Task goal: No pictures go in the copy. Restate, word for word, each line from the one containing "This screenshot has height=889, width=1372." through the last line below.

-------- Working data

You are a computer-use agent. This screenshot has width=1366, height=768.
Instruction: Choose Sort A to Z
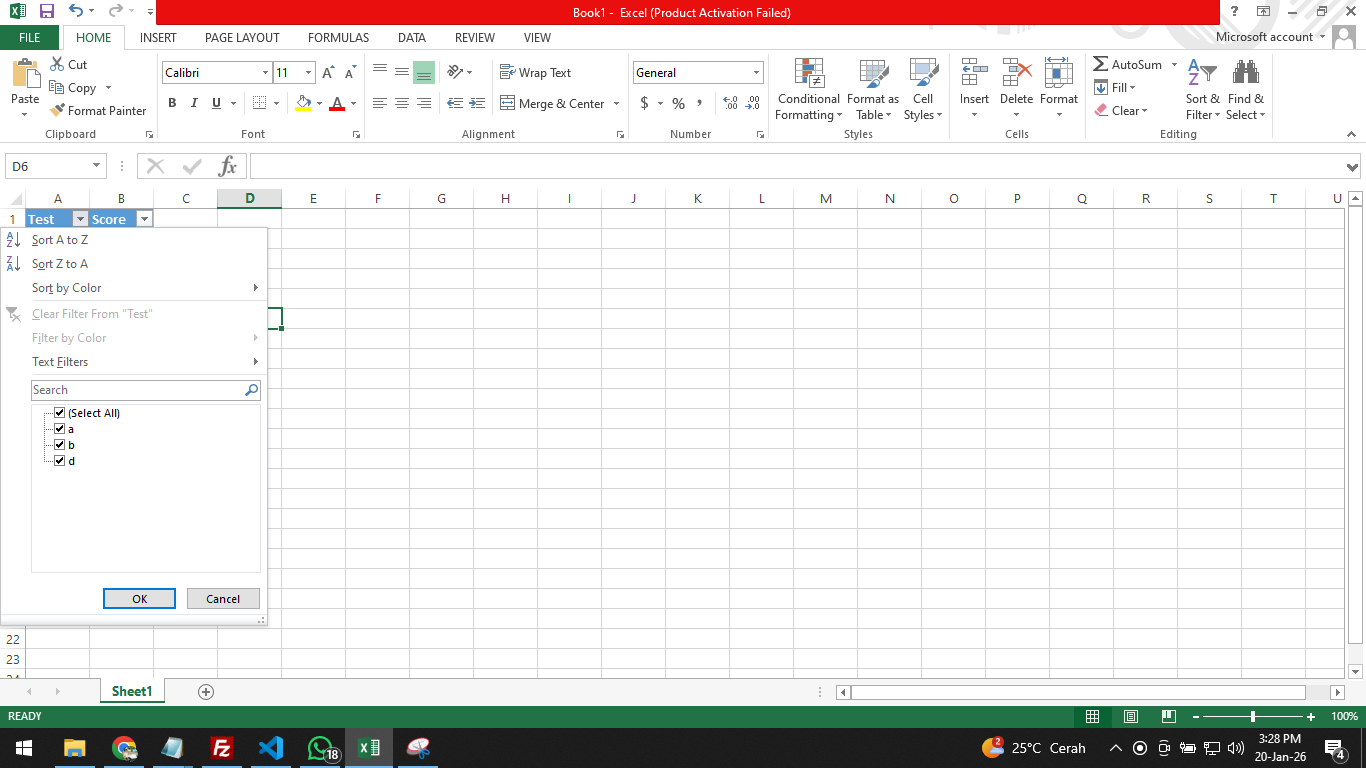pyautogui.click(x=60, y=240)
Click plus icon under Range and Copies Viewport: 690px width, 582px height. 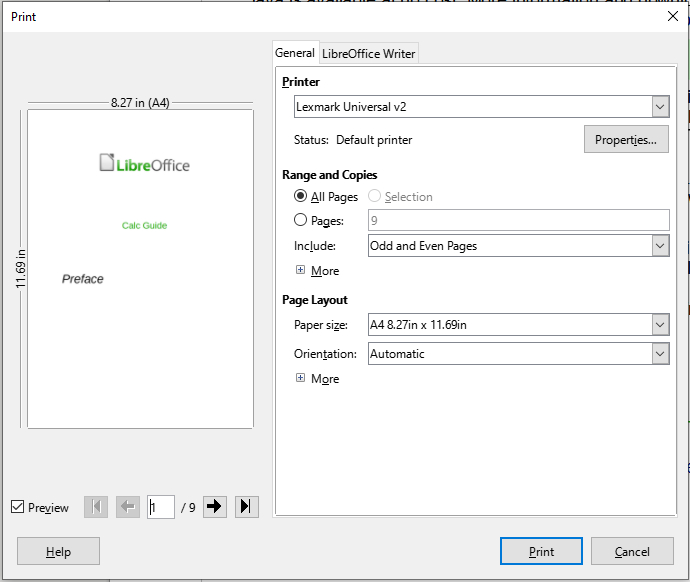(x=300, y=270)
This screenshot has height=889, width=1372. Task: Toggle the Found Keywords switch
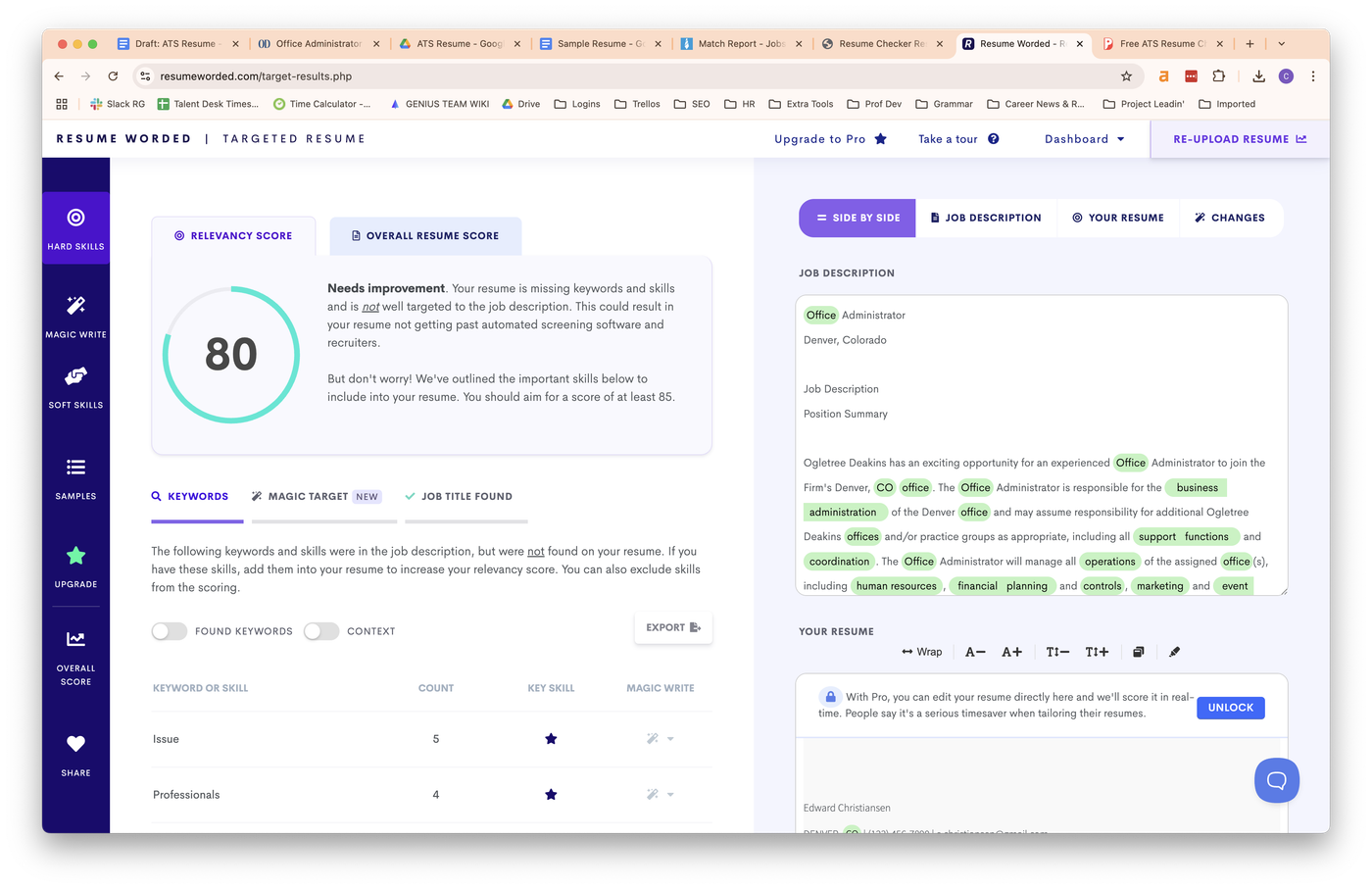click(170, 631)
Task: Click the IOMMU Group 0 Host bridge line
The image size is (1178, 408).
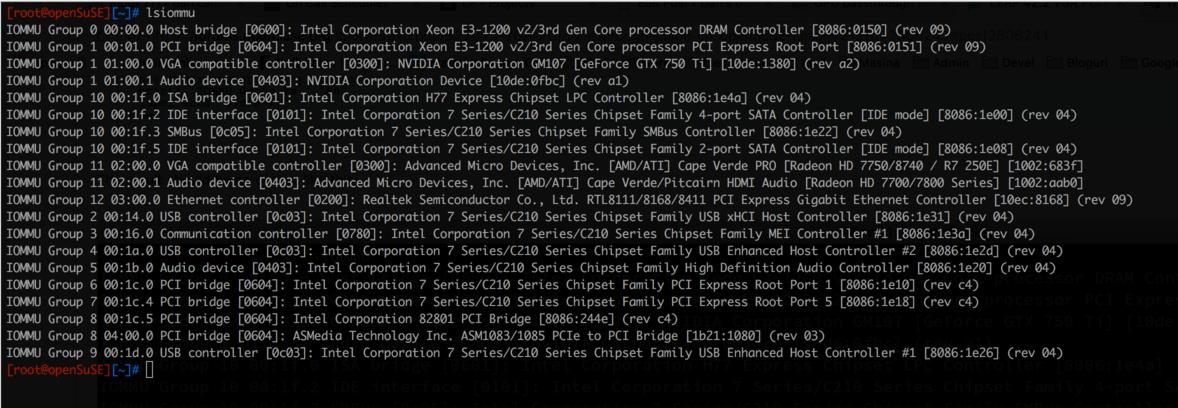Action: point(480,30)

----------------

Finished exercise:
This screenshot has height=889, width=1372. Task: Toggle the Found Keywords switch
click(170, 631)
Task: Click the IOMMU Group 0 Host bridge line
The image size is (1178, 408).
Action: point(480,30)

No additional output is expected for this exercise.